Brian Hawkins is a retired medical scientist who has lived in Hong Kong since 1982. He is married with three grown-up children and six grandchildren. He was born in south-east England a few months after the end of the Second World War into a typical working class cockney family from east London living in the capital’s first and largest public housing estate, the Becontree Estate, in Dagenham, eleven miles from central London. He lived there until he moved overseas in his mid-twenties.
In his teenage years, Brian’s ambition was to become a professional trombone player, a dream that he was never able to fulfil. However, after he moved to Hong Kong in the 1980s, he reignited his passion for music and ran a high school jazz band and took part in many musical performances in his spare time.
After a few false starts, Brian finally settled into his eventual career in medical science and wrote nearly two-hundred articles and textbook chapters in the scientific and medical literature. Since his retirement he has turned his attention to writing about the entertainment industry. Reflecting his cockney roots, he is the author of the best-selling guidebook ‘The Phenomenon that was Minder’ about the 1980s British television series ‘Minder’, which was set largely in London. The book was published in 2002 (and is now out of print) and was updated and re-released as ‘The Complete Minder’ in 2014. An e-book version with the same tite was published the following year. In 2013, Brian teamed up with accomplished British actor the late George Cole O.B.E. – who appeared as lovable rogue Arthur Daley in every episode of the ‘Minder’ series – to help write the actor’s autobiography ‘The World Was My Lobster’.

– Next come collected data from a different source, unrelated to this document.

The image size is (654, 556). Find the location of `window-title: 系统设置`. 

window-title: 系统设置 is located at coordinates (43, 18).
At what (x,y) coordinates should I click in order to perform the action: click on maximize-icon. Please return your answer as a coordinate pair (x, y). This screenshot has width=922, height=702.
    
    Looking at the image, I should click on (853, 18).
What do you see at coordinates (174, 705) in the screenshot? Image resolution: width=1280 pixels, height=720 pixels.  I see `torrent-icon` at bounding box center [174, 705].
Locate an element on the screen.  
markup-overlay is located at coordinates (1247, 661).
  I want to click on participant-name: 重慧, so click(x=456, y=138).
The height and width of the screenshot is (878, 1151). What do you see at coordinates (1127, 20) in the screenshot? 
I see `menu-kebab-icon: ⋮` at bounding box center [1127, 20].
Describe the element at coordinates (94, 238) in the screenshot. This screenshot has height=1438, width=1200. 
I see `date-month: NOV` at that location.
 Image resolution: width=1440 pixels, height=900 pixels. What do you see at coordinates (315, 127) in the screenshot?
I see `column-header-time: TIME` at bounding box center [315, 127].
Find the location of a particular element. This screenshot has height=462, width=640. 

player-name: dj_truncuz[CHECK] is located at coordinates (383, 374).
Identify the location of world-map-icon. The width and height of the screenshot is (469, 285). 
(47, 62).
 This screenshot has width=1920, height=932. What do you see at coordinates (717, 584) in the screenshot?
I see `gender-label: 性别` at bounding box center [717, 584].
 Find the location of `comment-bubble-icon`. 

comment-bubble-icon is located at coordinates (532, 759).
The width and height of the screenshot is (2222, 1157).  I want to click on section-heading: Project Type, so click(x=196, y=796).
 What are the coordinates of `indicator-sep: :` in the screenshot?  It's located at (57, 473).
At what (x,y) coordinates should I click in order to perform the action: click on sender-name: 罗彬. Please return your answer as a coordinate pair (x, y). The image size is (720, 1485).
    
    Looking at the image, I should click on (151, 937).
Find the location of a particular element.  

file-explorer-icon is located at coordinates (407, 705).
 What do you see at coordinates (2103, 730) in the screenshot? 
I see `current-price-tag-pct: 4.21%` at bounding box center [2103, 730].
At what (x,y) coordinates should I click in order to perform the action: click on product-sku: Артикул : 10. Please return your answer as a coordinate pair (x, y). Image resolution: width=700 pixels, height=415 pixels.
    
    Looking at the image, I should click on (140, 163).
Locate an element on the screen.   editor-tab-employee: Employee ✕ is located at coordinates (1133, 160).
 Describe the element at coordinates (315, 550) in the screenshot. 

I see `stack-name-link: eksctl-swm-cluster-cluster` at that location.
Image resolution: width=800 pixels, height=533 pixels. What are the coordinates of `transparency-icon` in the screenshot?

In 2016, Brian published a personal memoir entitled ‘When I Was a Boy in Dagenham’ – an account of the first eighteen years of his life. In it, he describes his earliest recollections, his life before starting school, his progression through infant and primary schools, from being a confident, precocious and academically advanced student, constantly wanting to be the class clown, to a teenager who turned his back on secondary education to chase his unattainable dream of becoming a professional musician.
Poignant at times, amusing at others, Brian Hawkins takes the reader through his life in post-war Britain and compares it with life today, as he talks candidly about the things that worried him, annoyed him, upset him and, indeed, those that made him happy.